Like it or not, the ACT is or can be a good solution to the problem of limited numbers of anesthesiologists. With medical direction, an anesthesiologist is personally involved with every single patient. I think my large practice does it well - 1:1 to 1:4, all day, every day, depending on patient acuity. We are 3:1 CAA to CRNA, so the mindset with our anesthetists is always medical direction anyway. We don't tolerate deviation from our practice model by any of our anesthetists, and expectations are made clear well before they start working for us. That type of work ethic comes from the docs (who do not sit in the office for hours on end - they're too busy). Our docs do all the regional, all the blocks. We follow the TEFRA requirements - period. We are currently an AMC-owned practice, but have never been pushed, coerced, or mandated to change from our medically directed way of doing things. Contrary to opinions in the ivory tower, it is quite possible to do 1:4 medical direction and do so safely. Most of the practices in our area function pretty similarly, and we have world-class private as well as academic hospitals with sterling reputations that run strictly as medically directed practices and have for decades.
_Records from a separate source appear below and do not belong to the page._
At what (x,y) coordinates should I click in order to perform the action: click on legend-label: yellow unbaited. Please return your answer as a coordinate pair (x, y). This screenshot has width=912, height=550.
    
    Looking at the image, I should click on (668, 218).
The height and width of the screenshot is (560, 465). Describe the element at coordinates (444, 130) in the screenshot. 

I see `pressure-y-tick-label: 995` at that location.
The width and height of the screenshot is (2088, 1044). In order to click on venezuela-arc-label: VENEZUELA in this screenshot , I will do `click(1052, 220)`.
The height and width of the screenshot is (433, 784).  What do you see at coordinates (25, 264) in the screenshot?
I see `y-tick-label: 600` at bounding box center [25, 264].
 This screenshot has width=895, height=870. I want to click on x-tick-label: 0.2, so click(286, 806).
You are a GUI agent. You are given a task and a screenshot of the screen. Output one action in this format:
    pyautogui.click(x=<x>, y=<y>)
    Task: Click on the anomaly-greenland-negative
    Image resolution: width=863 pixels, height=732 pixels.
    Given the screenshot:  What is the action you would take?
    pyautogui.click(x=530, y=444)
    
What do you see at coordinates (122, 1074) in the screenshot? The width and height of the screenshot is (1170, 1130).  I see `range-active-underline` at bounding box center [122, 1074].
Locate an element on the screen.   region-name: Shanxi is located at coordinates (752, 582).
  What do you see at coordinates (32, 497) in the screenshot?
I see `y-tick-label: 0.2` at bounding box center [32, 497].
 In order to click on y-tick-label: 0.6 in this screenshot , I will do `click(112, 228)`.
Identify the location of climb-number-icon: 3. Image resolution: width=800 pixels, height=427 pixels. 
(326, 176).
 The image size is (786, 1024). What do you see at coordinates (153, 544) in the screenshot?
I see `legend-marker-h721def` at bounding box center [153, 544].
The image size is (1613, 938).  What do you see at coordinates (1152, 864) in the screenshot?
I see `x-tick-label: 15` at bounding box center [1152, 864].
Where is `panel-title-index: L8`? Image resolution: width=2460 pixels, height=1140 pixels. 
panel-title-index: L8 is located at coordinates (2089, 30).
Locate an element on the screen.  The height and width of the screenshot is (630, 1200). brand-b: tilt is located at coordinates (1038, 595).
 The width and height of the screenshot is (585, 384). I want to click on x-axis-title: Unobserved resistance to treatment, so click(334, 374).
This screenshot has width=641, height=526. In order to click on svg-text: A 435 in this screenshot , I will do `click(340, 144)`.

There are certainly bad ACT practices out in the real world as well. "Supervision" is in name only when you're 1:10 or even worse. I know plenty of practices, including several that are pretty good sized, where the docs are nowhere to be found at nights or on weekends (and often never in OB). Those hours are totally abdicated to the CRNAs (never CAAs since we don't work in those types of practices).
Is a medically-directed ACT perfect? I guess not if you feel anything less than MD-only is the gold standard - but it is most definitely how the real world operates.